[Opening Supplied data section]

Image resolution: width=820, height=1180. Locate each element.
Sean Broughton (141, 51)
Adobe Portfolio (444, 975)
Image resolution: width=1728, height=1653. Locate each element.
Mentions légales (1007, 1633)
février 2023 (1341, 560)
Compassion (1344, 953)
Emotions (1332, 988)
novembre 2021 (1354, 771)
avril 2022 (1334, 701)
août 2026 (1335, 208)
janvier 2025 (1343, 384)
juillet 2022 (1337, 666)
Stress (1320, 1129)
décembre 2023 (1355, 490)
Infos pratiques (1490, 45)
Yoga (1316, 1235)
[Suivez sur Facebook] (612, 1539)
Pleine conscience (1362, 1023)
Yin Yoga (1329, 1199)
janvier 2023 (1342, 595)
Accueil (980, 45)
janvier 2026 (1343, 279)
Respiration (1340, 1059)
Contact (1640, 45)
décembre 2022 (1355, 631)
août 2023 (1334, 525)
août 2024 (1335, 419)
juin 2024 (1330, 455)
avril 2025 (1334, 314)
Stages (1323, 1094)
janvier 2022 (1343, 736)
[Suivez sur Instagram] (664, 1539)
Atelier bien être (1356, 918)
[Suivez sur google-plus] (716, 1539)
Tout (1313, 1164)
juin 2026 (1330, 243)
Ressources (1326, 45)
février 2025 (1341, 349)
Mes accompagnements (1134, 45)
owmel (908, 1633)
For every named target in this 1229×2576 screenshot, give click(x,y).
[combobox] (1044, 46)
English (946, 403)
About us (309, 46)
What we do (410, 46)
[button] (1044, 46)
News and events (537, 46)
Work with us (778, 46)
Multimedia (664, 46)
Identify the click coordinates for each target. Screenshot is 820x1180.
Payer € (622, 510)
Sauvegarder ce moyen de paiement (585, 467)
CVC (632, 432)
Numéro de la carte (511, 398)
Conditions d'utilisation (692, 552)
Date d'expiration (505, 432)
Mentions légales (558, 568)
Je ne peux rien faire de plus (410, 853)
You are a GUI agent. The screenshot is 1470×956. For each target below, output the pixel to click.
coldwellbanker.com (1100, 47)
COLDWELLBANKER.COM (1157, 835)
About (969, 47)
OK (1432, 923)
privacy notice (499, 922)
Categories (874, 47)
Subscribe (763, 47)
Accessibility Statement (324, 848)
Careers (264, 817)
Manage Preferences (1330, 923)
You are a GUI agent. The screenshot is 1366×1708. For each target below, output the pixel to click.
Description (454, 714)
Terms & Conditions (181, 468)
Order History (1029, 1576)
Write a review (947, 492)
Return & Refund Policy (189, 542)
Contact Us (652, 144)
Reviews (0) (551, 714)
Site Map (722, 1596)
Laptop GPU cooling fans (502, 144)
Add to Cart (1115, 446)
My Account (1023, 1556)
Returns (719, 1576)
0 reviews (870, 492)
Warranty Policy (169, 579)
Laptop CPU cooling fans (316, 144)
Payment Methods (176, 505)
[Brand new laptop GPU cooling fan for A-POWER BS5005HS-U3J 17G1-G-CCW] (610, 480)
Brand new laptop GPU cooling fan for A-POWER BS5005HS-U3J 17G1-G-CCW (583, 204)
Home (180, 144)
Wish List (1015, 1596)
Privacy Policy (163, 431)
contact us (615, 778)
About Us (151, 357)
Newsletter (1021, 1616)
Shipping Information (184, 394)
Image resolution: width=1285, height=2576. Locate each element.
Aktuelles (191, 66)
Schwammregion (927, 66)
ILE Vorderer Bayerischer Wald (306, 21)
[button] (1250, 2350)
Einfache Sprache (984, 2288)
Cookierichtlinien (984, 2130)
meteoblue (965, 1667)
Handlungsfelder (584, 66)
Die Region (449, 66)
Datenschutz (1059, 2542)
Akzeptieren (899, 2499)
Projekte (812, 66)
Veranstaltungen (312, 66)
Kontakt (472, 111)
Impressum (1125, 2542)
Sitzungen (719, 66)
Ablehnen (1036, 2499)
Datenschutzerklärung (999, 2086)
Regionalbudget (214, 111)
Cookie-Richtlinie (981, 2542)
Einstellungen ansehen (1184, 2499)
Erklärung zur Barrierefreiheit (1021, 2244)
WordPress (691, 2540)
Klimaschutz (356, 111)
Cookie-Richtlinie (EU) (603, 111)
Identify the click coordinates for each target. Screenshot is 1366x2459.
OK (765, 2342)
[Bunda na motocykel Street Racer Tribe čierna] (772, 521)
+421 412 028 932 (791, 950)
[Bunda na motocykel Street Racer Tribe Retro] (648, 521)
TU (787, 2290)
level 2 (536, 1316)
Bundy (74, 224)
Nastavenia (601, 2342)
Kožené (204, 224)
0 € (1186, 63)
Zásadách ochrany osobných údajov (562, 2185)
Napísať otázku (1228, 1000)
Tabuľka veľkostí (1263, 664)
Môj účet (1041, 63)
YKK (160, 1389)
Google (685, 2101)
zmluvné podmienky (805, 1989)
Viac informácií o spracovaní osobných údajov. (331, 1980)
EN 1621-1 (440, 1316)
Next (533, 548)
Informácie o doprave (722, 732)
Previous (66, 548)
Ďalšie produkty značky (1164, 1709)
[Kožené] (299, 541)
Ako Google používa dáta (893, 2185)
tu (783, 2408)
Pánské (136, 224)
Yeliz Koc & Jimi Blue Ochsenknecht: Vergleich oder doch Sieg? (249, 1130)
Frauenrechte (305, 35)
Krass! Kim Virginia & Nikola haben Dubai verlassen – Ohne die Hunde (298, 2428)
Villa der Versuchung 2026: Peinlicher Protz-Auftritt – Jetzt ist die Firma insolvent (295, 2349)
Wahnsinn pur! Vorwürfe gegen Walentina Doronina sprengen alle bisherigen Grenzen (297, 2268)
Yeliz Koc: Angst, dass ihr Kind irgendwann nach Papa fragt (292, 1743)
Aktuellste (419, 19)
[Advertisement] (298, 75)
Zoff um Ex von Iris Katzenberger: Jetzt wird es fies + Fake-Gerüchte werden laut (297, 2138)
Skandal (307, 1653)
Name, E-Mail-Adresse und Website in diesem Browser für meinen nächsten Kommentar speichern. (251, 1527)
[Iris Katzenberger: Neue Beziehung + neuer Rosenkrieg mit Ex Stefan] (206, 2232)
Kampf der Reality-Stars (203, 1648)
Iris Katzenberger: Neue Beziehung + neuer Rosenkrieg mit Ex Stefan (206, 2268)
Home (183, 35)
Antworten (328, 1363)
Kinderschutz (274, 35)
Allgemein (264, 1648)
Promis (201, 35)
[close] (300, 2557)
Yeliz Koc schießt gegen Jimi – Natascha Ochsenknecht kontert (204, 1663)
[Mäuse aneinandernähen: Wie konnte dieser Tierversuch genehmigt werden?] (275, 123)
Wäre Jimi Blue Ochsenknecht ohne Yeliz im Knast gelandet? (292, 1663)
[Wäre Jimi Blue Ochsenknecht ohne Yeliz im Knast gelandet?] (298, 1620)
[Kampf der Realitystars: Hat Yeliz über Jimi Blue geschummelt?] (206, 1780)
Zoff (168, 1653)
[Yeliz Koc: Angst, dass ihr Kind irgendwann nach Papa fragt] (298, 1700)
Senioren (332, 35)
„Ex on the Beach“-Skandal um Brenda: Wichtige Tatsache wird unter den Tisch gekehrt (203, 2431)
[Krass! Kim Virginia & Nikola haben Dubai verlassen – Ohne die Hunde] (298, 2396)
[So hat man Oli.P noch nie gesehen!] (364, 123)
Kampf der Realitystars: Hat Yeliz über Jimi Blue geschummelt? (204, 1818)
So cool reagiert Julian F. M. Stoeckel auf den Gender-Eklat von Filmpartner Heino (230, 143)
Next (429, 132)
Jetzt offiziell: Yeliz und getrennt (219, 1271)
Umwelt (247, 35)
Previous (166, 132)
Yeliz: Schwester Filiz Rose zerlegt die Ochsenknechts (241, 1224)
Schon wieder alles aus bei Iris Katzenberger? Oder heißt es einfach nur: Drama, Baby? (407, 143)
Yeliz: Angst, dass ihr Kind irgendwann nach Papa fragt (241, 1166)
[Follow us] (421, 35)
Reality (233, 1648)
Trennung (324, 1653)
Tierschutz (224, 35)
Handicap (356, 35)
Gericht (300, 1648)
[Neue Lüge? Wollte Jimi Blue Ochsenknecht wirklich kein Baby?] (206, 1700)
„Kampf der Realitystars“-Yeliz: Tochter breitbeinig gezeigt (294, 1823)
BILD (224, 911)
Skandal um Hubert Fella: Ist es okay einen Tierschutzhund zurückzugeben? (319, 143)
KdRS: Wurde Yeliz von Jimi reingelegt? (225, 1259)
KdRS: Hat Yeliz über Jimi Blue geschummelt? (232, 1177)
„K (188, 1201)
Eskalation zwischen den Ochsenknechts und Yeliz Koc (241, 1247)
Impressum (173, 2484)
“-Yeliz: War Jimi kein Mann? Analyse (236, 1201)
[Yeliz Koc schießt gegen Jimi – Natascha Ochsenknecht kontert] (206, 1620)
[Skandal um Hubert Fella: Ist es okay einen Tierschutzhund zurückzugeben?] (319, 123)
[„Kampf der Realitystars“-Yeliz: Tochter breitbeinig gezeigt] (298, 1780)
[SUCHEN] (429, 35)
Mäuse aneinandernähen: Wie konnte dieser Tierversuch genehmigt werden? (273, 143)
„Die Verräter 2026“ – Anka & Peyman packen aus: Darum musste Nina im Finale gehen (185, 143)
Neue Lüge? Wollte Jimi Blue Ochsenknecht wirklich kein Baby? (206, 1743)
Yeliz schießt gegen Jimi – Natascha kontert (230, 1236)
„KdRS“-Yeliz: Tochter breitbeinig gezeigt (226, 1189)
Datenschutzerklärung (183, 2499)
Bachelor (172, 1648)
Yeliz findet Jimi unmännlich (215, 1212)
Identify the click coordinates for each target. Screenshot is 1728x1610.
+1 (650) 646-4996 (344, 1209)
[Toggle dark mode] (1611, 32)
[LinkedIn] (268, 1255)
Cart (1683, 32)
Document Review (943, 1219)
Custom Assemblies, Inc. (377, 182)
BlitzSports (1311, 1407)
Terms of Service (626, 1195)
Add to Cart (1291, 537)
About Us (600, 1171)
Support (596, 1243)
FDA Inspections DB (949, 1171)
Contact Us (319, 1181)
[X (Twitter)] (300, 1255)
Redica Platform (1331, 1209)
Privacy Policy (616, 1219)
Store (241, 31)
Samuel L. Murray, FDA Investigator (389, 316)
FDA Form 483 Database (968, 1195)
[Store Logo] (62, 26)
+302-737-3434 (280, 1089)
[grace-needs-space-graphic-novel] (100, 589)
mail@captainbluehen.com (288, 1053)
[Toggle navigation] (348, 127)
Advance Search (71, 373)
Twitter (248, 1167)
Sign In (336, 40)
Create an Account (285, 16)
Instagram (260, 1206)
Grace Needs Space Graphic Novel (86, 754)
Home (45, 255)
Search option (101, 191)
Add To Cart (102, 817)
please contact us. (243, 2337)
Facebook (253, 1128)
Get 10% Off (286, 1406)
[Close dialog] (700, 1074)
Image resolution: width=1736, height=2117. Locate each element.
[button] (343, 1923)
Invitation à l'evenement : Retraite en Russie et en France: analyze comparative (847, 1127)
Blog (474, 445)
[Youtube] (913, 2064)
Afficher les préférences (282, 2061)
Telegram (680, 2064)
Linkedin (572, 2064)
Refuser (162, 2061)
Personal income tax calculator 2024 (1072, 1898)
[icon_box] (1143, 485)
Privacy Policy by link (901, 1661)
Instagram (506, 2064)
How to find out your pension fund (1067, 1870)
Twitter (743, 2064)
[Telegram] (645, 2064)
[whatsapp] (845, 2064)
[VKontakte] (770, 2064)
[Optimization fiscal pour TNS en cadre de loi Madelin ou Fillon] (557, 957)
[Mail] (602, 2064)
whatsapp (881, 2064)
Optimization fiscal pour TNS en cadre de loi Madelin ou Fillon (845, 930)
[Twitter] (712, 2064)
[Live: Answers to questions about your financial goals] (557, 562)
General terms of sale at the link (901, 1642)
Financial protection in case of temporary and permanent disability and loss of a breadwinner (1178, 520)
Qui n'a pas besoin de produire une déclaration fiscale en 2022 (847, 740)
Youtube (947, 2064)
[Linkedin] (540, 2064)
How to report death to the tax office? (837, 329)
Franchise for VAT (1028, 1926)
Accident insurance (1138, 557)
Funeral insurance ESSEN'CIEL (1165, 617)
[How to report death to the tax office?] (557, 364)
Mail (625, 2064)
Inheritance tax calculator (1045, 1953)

[Closing Supplied data section]

Exercise details:
Copy word for word the stretch of entries above from the line that has "Order History (1029, 1576)" through the line that has "Cookie-Richtlinie (981, 2542)", both ends included, and nothing outside it.

Answer for this exercise:
Order History (1029, 1576)
Write a review (947, 492)
Return & Refund Policy (189, 542)
Contact Us (652, 144)
Reviews (0) (551, 714)
Site Map (722, 1596)
Laptop GPU cooling fans (502, 144)
Add to Cart (1115, 446)
My Account (1023, 1556)
Returns (719, 1576)
0 reviews (870, 492)
Warranty Policy (169, 579)
Laptop CPU cooling fans (316, 144)
Payment Methods (176, 505)
[Brand new laptop GPU cooling fan for A-POWER BS5005HS-U3J 17G1-G-CCW] (610, 480)
Brand new laptop GPU cooling fan for A-POWER BS5005HS-U3J 17G1-G-CCW (583, 204)
Home (180, 144)
Wish List (1015, 1596)
Privacy Policy (163, 431)
contact us (615, 778)
About Us (151, 357)
Newsletter (1021, 1616)
Shipping Information (184, 394)
Image resolution: width=1285, height=2576. Locate each element.
Aktuelles (191, 66)
Schwammregion (927, 66)
ILE Vorderer Bayerischer Wald (306, 21)
[button] (1250, 2350)
Einfache Sprache (984, 2288)
Cookierichtlinien (984, 2130)
meteoblue (965, 1667)
Handlungsfelder (584, 66)
Die Region (449, 66)
Datenschutz (1059, 2542)
Akzeptieren (899, 2499)
Projekte (812, 66)
Veranstaltungen (312, 66)
Kontakt (472, 111)
Impressum (1125, 2542)
Sitzungen (719, 66)
Ablehnen (1036, 2499)
Datenschutzerklärung (999, 2086)
Regionalbudget (214, 111)
Cookie-Richtlinie (981, 2542)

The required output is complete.